ドールは毎年何十億本ものバナナを生産している。

しかしその全てが消費者の手に届くわけではない。サプライチェーンの過程の中で、傷んだり、売れ残ったりして廃棄される。

廃棄によって、人々にとって大切なエネルギー、お金、栄養素まで失うことになる。さらに大量のメタンガスを発生させ地球温暖化を加速させる原因を作ってしまう。食品ロスは大きな問題だ。

ある調査によると、スーパーで最も廃棄されている食品はバナナだという。

食品ロスや地球温暖化は、小売業者や消費者自身も原因の一端である。日本と同様、アメリカの食品スーパー業界にも厳格な見た目基準が存在する。味も栄養素も変わらないのに、見た目が悪いと店頭に並ばない。スーパーとしても消費者が敬遠しそうな商品を並べることに抵抗があるのはもっともだ。したがって、消費者に至るまでのサプライチェーン全体に関わる者の意識を変える努力は業界として必要になってくる。それは簡単なことではない。しかしサプライチェーンを変えれば食品ロスを減らすことができ、地球温暖化を抑制する助けにはなる。

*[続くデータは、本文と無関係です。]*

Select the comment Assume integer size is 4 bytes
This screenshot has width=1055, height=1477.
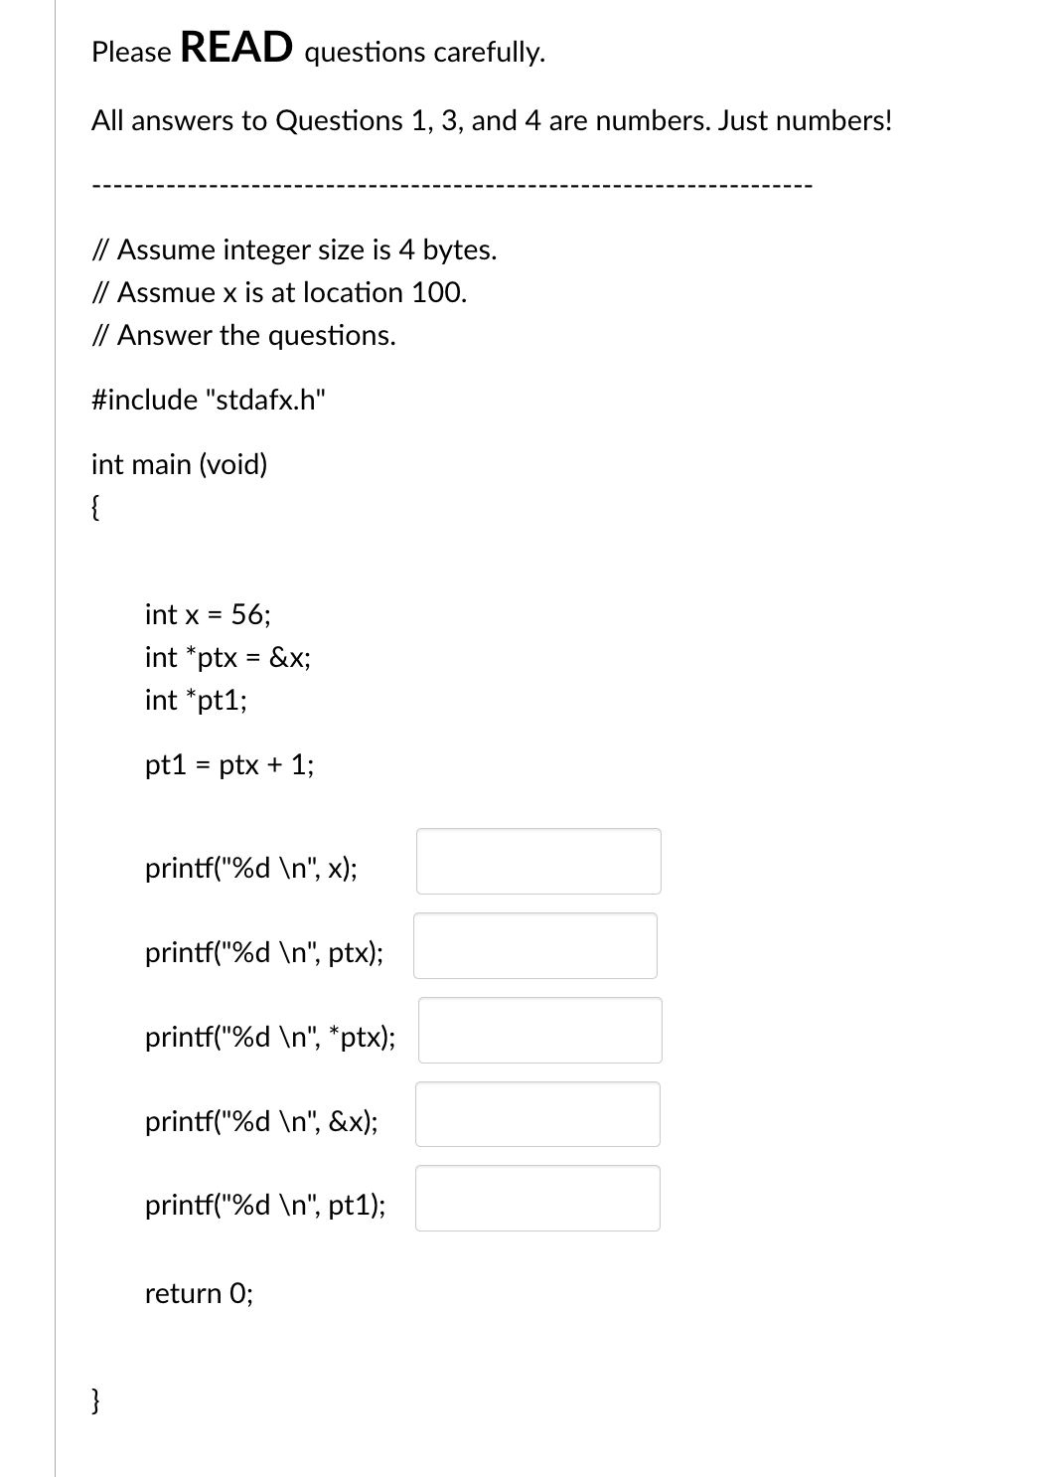pyautogui.click(x=295, y=249)
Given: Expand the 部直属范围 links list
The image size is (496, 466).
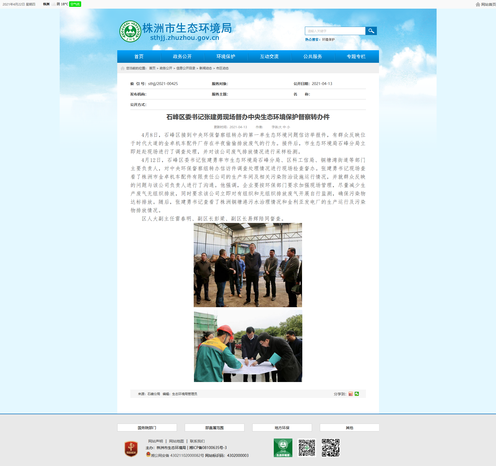Looking at the screenshot, I should click(x=215, y=428).
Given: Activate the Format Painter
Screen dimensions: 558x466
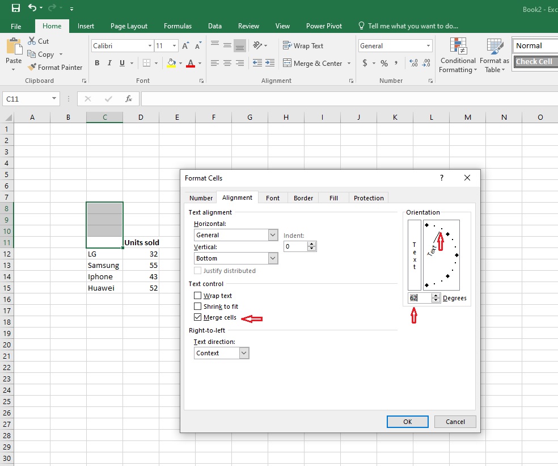Looking at the screenshot, I should [55, 67].
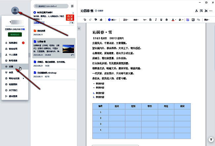Open 设置 from the account menu
The height and width of the screenshot is (146, 215).
pos(11,67)
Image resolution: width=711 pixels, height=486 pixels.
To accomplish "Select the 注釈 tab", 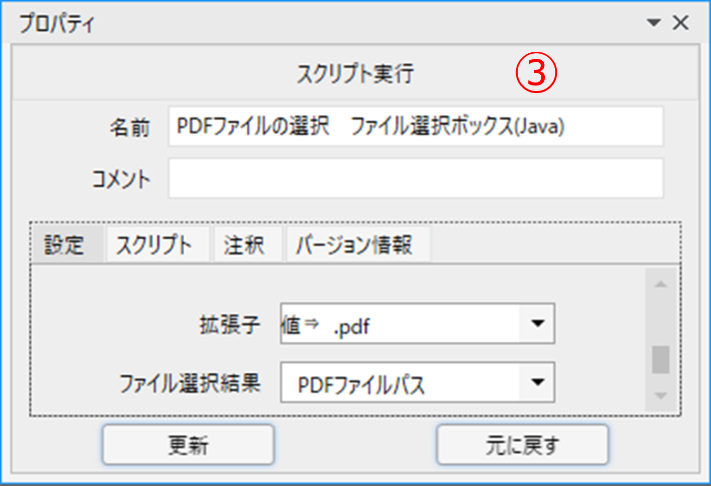I will [244, 245].
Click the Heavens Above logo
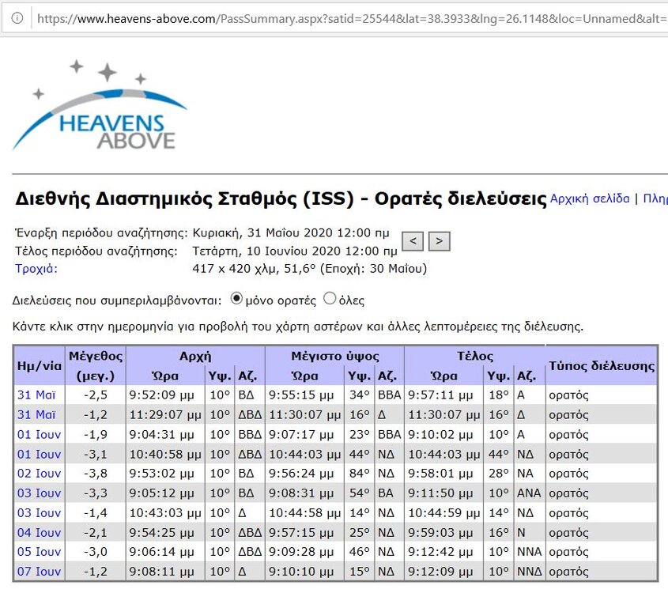This screenshot has width=668, height=593. (x=99, y=107)
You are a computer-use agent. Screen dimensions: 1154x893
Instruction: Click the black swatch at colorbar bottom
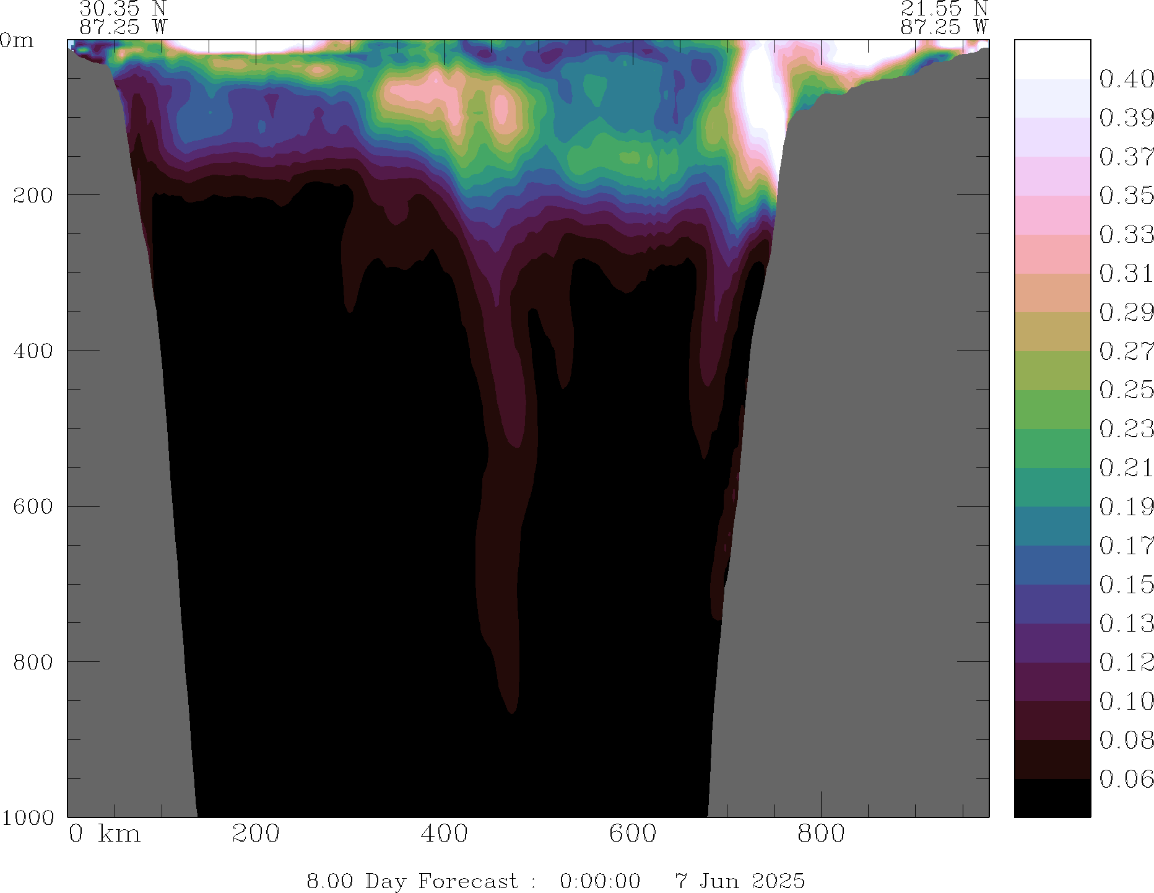coord(1052,798)
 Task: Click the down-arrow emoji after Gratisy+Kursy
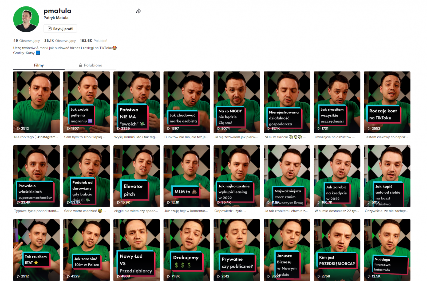click(x=38, y=53)
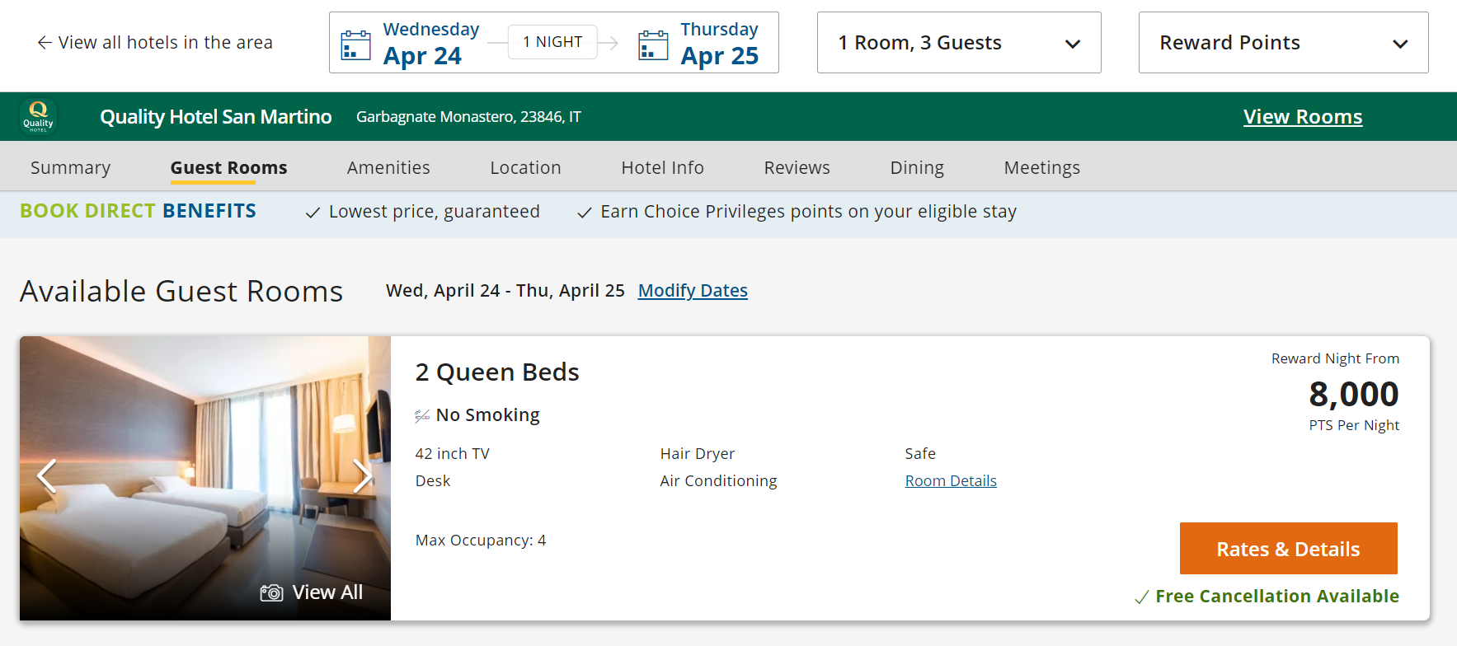Open the Reviews tab

(797, 168)
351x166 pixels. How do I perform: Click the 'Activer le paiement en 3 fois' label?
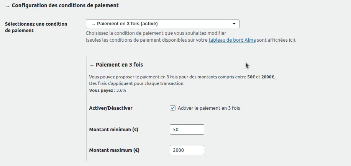click(209, 108)
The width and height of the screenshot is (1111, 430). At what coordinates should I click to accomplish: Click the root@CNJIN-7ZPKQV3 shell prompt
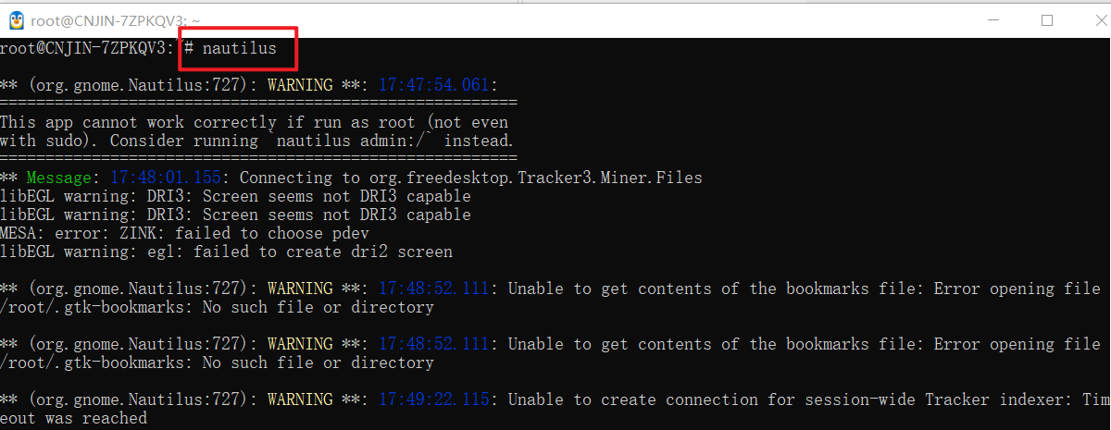[87, 48]
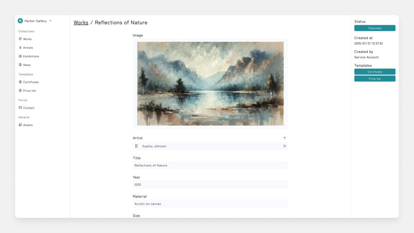414x233 pixels.
Task: Click the News document icon in sidebar
Action: (x=20, y=65)
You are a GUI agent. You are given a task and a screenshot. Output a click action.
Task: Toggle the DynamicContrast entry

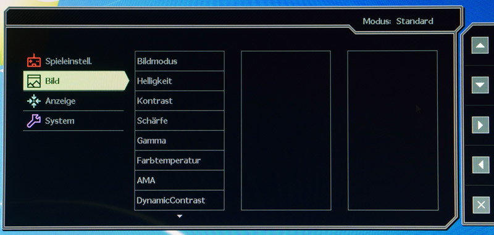point(179,200)
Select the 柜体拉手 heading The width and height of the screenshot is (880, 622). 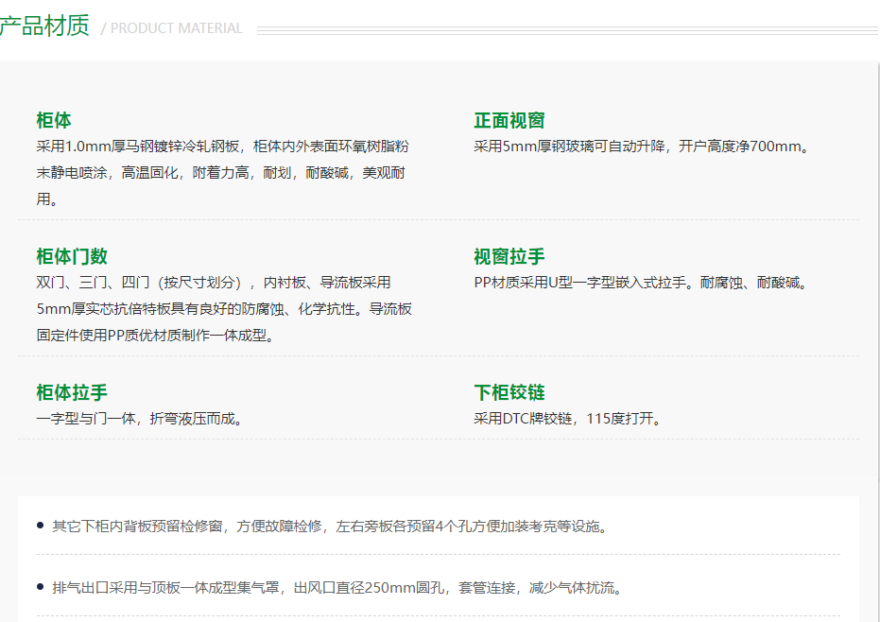pyautogui.click(x=72, y=392)
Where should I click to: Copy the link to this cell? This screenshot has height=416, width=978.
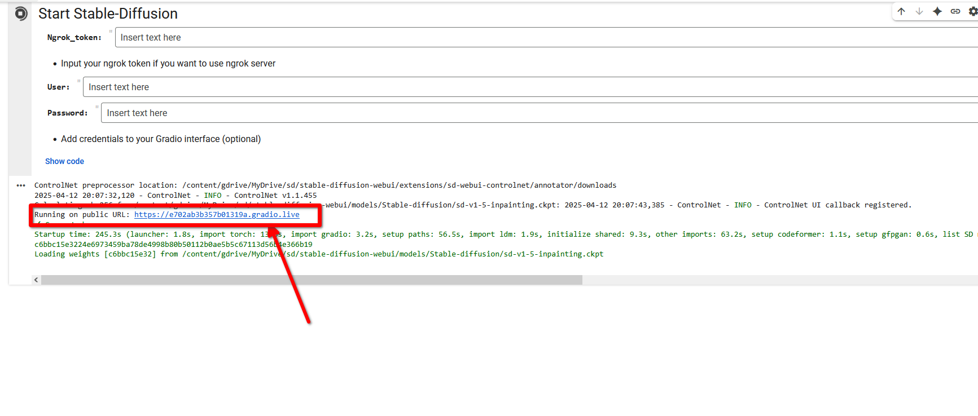[955, 11]

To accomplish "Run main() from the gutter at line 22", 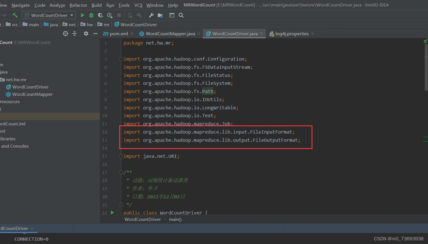I will click(112, 213).
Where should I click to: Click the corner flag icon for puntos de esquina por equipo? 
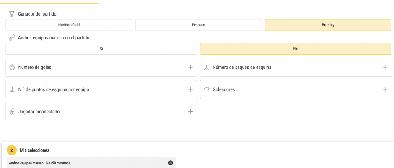(12, 89)
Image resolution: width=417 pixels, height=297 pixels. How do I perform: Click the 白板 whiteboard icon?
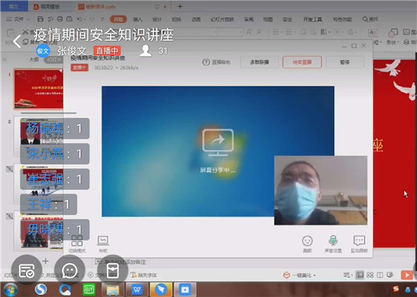[103, 244]
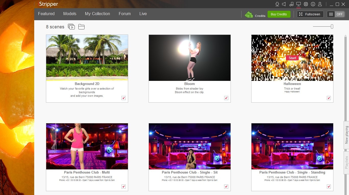Image resolution: width=349 pixels, height=195 pixels.
Task: Open the downloads icon in title bar
Action: tap(277, 4)
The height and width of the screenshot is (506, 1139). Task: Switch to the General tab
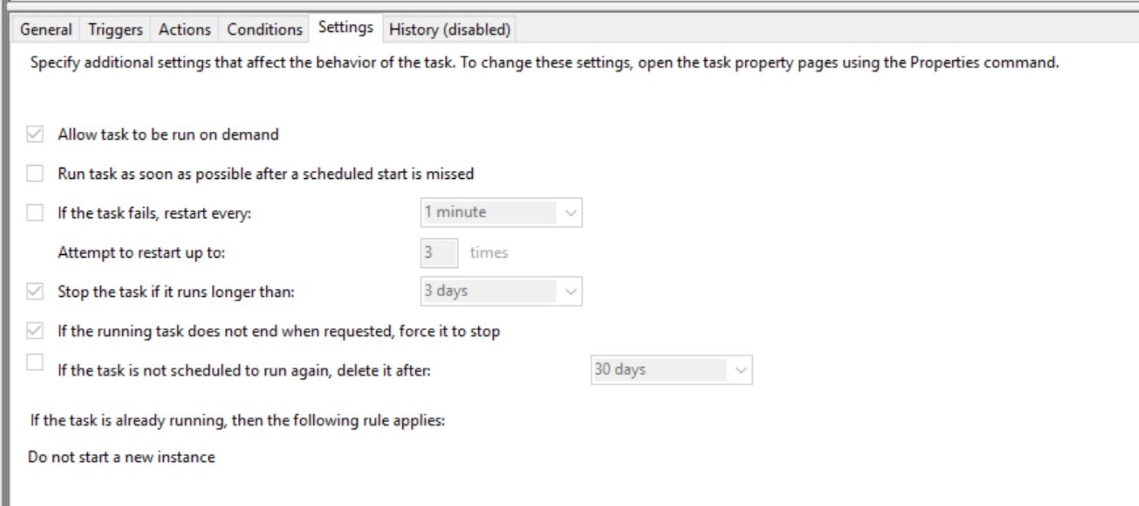[x=46, y=29]
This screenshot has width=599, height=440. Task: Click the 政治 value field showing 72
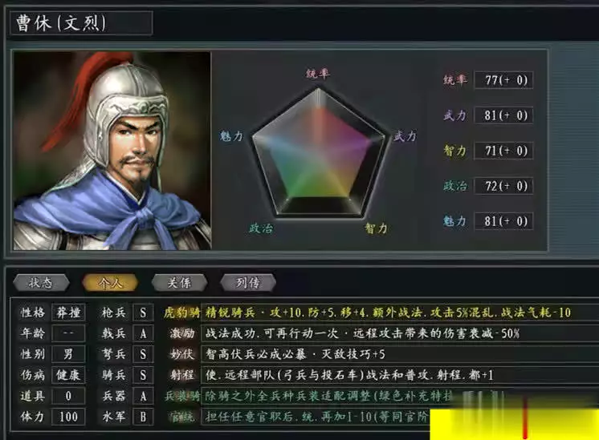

ドールのピア・ルイージ・シジスモンデ社長は述べている。

「温室効果ガスの排出量は、1位アメリカ、2位中国だ。しかし仮に『食品ロス(FOOD WASTE)』という国があったと仮定すると、温室効果ガスの排出量はアメリカと中国に次ぐ世界3位になる。それほど世界は食料を無駄に捨てている。食品、果物を廃棄すると、成長、収穫、輸送、梱包に必要なエネルギーと水まで浪費することにつながる。ゴミとして捨てられた食品、果物はゴミ処理場で腐り、メタンガスを生成する。これは二酸化炭素よりも強力な温室効果ガスだ。我々の取り組みが業界のスタンダードになることが目標だ」

ドールは2025年までに果物のロスをゼロにするという目標を掲げている。ドールの研究所ではパイナップルの皮とバナナの葉を包装材にしたり、店頭で並ばない形の悪いものを使った新しいスナックを開発したり。あるいは廃棄される果物から電気を作ったり、化粧品やスキンケア商品に応用したりといった研究を始めている。